-- Records to use follows --

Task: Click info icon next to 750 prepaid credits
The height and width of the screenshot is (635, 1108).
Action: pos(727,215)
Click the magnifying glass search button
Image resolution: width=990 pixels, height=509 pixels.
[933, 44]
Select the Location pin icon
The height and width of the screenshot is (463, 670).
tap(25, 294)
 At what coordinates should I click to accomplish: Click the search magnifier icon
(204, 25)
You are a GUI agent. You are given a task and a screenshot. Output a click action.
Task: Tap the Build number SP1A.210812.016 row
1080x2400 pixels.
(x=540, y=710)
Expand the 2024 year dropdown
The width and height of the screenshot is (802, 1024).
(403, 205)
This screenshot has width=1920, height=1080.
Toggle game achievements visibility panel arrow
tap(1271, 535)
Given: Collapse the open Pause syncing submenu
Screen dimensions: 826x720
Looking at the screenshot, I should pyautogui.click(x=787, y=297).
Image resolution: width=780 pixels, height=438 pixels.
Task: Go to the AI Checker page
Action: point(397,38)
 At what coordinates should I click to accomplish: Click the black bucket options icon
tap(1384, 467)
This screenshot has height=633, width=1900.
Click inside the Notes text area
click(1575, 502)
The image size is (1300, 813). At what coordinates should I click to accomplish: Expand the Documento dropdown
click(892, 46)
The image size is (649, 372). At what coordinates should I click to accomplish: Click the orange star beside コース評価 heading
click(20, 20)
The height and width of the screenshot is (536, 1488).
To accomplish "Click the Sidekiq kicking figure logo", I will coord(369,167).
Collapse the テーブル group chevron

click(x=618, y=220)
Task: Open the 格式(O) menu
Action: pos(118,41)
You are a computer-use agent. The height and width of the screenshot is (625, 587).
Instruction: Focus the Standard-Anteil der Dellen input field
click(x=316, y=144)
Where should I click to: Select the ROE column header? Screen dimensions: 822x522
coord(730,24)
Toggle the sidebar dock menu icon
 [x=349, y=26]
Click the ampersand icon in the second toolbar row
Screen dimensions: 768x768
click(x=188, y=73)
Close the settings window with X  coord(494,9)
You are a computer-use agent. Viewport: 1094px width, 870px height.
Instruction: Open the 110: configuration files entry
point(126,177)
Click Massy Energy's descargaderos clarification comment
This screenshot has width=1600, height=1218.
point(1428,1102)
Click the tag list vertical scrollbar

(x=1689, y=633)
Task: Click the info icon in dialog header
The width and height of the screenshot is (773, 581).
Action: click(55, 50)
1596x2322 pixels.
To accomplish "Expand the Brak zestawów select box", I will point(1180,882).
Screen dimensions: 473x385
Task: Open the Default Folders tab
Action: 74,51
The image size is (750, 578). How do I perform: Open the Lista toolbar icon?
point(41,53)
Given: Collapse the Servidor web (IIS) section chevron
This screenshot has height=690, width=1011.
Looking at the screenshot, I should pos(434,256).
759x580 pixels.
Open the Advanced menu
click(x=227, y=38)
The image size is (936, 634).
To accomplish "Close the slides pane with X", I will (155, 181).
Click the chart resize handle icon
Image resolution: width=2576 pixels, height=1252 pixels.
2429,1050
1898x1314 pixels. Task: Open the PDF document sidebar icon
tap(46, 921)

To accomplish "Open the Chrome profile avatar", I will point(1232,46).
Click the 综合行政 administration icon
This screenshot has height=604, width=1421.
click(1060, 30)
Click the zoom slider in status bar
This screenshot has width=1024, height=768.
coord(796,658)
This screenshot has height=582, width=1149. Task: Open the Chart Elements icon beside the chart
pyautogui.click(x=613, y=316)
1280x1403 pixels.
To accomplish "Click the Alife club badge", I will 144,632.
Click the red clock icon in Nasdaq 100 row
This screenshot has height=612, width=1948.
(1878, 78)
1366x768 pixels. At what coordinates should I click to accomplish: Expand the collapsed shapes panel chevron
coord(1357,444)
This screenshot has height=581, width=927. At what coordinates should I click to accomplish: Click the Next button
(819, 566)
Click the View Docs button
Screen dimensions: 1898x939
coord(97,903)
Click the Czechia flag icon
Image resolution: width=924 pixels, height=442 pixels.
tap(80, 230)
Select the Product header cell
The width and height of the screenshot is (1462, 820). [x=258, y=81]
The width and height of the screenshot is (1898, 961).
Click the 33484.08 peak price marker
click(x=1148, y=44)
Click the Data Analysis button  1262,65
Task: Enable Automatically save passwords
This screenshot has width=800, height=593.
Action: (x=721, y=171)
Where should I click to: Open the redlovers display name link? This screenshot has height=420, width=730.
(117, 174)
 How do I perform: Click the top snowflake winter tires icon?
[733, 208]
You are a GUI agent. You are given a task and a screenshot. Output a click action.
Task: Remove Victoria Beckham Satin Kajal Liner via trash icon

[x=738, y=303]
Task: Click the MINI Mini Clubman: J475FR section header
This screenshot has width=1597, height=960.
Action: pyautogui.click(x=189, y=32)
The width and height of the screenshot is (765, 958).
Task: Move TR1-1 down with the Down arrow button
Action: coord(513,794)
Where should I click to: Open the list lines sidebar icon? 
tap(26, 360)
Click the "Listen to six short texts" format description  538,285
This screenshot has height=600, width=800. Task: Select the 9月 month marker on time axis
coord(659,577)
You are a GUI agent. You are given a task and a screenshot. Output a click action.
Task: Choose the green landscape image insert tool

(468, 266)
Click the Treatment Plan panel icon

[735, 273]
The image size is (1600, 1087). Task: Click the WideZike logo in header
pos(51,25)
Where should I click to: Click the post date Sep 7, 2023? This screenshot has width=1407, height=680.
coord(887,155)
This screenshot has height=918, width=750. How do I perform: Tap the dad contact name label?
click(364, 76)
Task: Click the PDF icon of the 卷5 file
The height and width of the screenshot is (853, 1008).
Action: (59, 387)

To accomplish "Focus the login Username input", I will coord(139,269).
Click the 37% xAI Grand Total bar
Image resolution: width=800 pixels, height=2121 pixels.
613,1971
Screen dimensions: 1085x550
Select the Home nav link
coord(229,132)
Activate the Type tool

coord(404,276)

-- Records to use concluded --

**Exercise goal**
Go through the entries above and count the lines containing the word "section"; give only that count.

**Exercise output**
2